The design looks good. As Jonathan mentioned about logo, I feel same as Jonathan.


----------



## Jonathan (May 6, 2017)

Better fix that "E"


----------



## k0nsl (May 6, 2017)

Quite tasking on the system resources for what it is, but it does look nice. It certainly doesn't look bad.

Best wishes,
-k0nsl


----------



## eva2000 (May 6, 2017)

QuadraNet_Adam said:


> Glad to see vpsBoard back!
> 
> A lot of exciting things have happened here at QuadraNet since then, including the opening of our new Los Angeles Datacenter, and our new website and logo!
> 
> ...


not a fan of wasted above the fold screen real estate myself

but glad to see more US West coast options as that is my preferred region for hosting


----------



## raindog308 (May 7, 2017)

"Ms. Gerry is one of the few people who can claim that she has actually configured a Cisco router while on horseback."

That sounds badass.


----------



## Jinx (May 7, 2017)

Both the website and the logo look really nice.


----------



## QuadraNet_Adam (May 9, 2017)

Sincerely appreciate the feedback guys!


----------



## Rocketrix (May 9, 2017)

Looks perfect, design is well made


----------



## Localnode (May 10, 2017)

I certainly like it.
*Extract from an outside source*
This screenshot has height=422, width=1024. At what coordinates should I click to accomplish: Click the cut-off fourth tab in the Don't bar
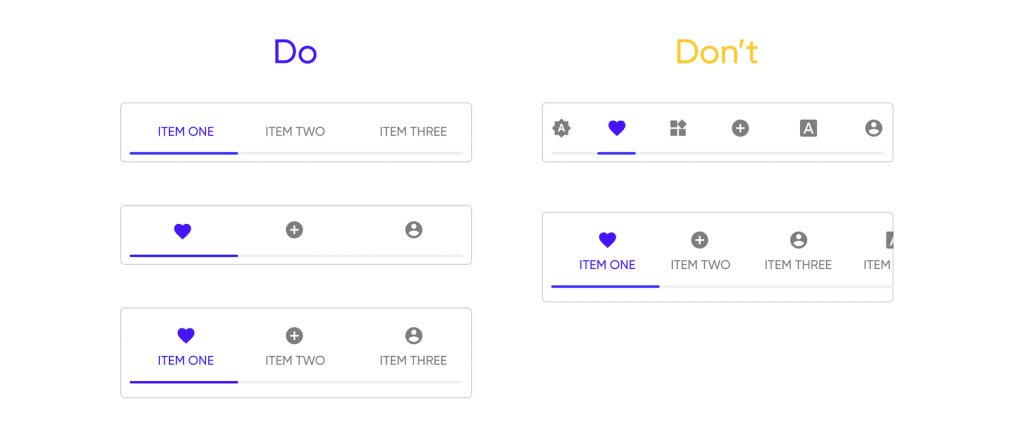[x=879, y=253]
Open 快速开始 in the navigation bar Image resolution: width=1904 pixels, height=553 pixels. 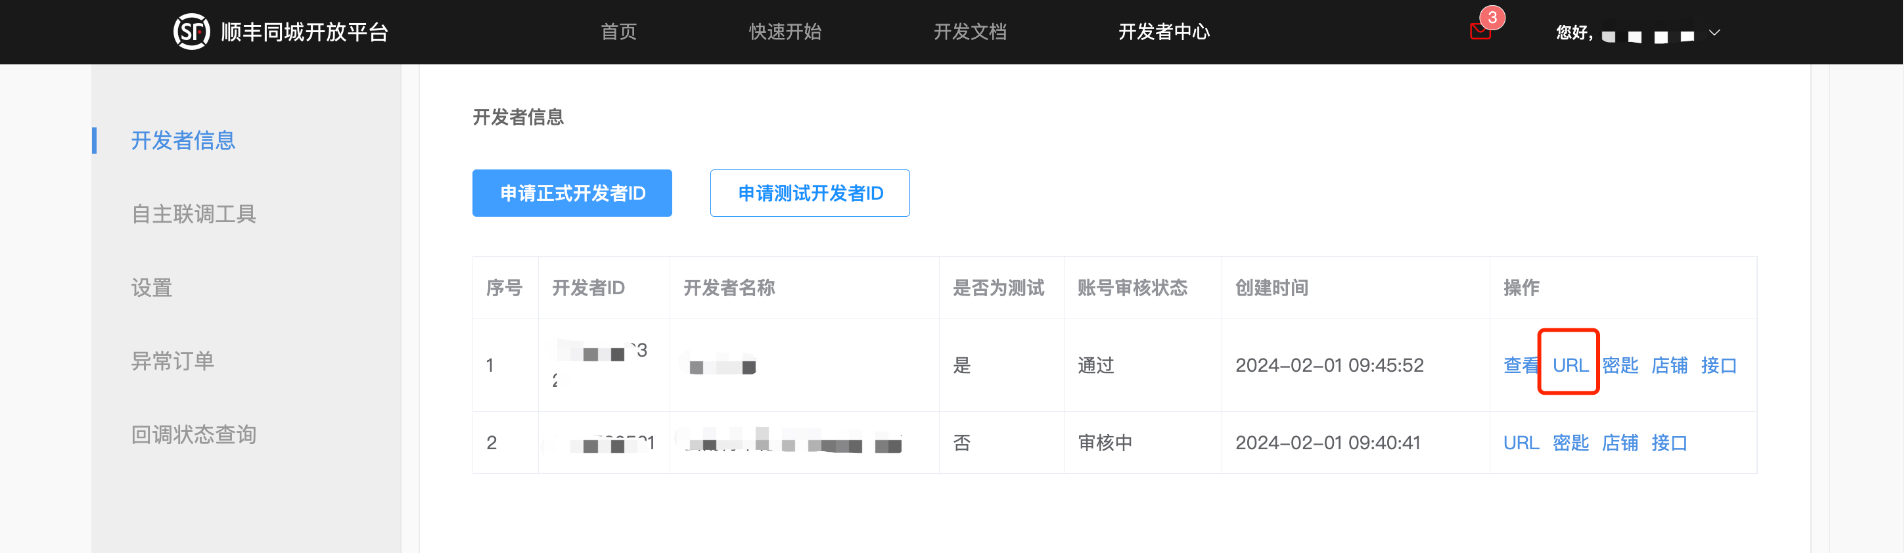coord(785,32)
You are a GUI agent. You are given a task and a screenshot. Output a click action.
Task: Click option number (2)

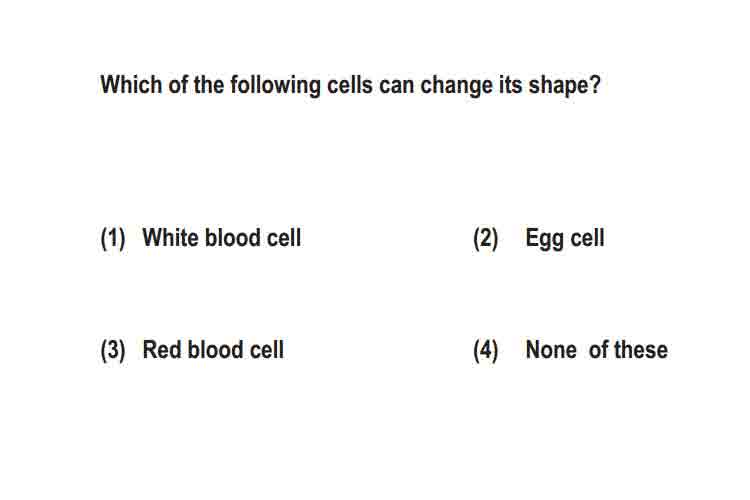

The globe thing is a bit distracting, but fun to play with.
Colouring isn't loud, and there's more than just purple. 
However, there lacks any shopping cart for dedicated servers (from what I looked at). Really annoying, and similar to "call for prices".


----------



## CenTex Hosting (May 10, 2017)

Looks Great Nice and clean.


----------



## QuadraNet_Adam (May 11, 2017)

Localnode said:


> I certainly like it. The globe thing is a bit distracting, but fun to play with.
> Colouring isn't loud, and there's more than just purple.
> However, there lacks any shopping cart for dedicated servers (from what I looked at). Really annoying, and similar to "call for prices".



Thanks for the feedback. A fun fact about the homepage animation, if you stay there long enough (_for about a minute_), a supernova explosion occurs 

I agree with you there, and we are certainly working on implementing order forms within our proprietary NEO portal.


----------



## Eric (Sep 19, 2017)

I like the purple, but I would advise you to make a logo like this https://www.logaster.ru/gallery/startup-logo/


----------



## Lampard (Oct 4, 2017)

Website looks good, but i guess adding some animations make the site lower. So i wouldn't recommend you about that. Otherwise it is good overall.


----------



## Anniego Server (Nov 16, 2017)

*QuadraNet_Adam *posted this on Jul 18, 2014. Their site is amazing, specially the animation. The logo is quite nice, the E design is like an art, and I guess that makes their logo unique. I like the color purple. Great website.


----------